Mary improvisó. Rasgó un chaleco salvavidas, lo convirtió en un tubo rudimentario y, contra todo pronóstico, salvó al hombre. No por minutos. No por horas. Lo mantuvo vivo durante diecinueve horas seguidas, sin apartarse de su lado, succionando y drenando la sangre una y otra vez, hasta que llegó el rescate. Diecinueve horas de agotamiento absoluto. Diecinueve horas que habrían acabado con cualquiera, pero que a ella la convirtieron en leyenda.
Todos sobrevivieron porque Mary no los dejó morir. Más tarde recibió la Cruz de Vuelo Distinguido, una de las máximas condecoraciones militares.
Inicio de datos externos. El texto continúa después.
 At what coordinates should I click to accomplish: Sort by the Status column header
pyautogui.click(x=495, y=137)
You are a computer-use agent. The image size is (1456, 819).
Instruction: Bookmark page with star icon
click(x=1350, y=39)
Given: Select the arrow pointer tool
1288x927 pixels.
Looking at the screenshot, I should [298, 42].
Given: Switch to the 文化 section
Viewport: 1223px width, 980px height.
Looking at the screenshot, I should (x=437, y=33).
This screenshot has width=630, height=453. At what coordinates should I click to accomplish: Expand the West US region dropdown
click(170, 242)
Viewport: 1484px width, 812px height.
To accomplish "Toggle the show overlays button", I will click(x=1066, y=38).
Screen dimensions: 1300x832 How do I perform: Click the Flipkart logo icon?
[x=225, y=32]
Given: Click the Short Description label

Pero las medallas, por brillantes que sean, nunca alcanzan a contar lo que ocurre en la desesperación: la sangre, el miedo, el pulso que se apaga y una mujer que se niega a rendirse.
Después de la guerra, Mary siguió adelante. Estudió, trabajó, viajó por Arabia Saudita, Texas, África y volvió a su país. Siempre en movimiento, siempre sirviendo. Resistió la guerra, el exilio y la arena extranjera. Murió en 2007, a los 86 años, discretamente, como viven aquellos cuya grandeza se esconde bajo una modestia férrea.
El mundo no se detuvo para honrarla. No hubo titulares ni monumentos. Pero quizás debería haberse detenido, al menos un instante, porque en aquel avión destrozado, una joven enfermera demostró que la voluntad humana puede desafiar incluso al destino.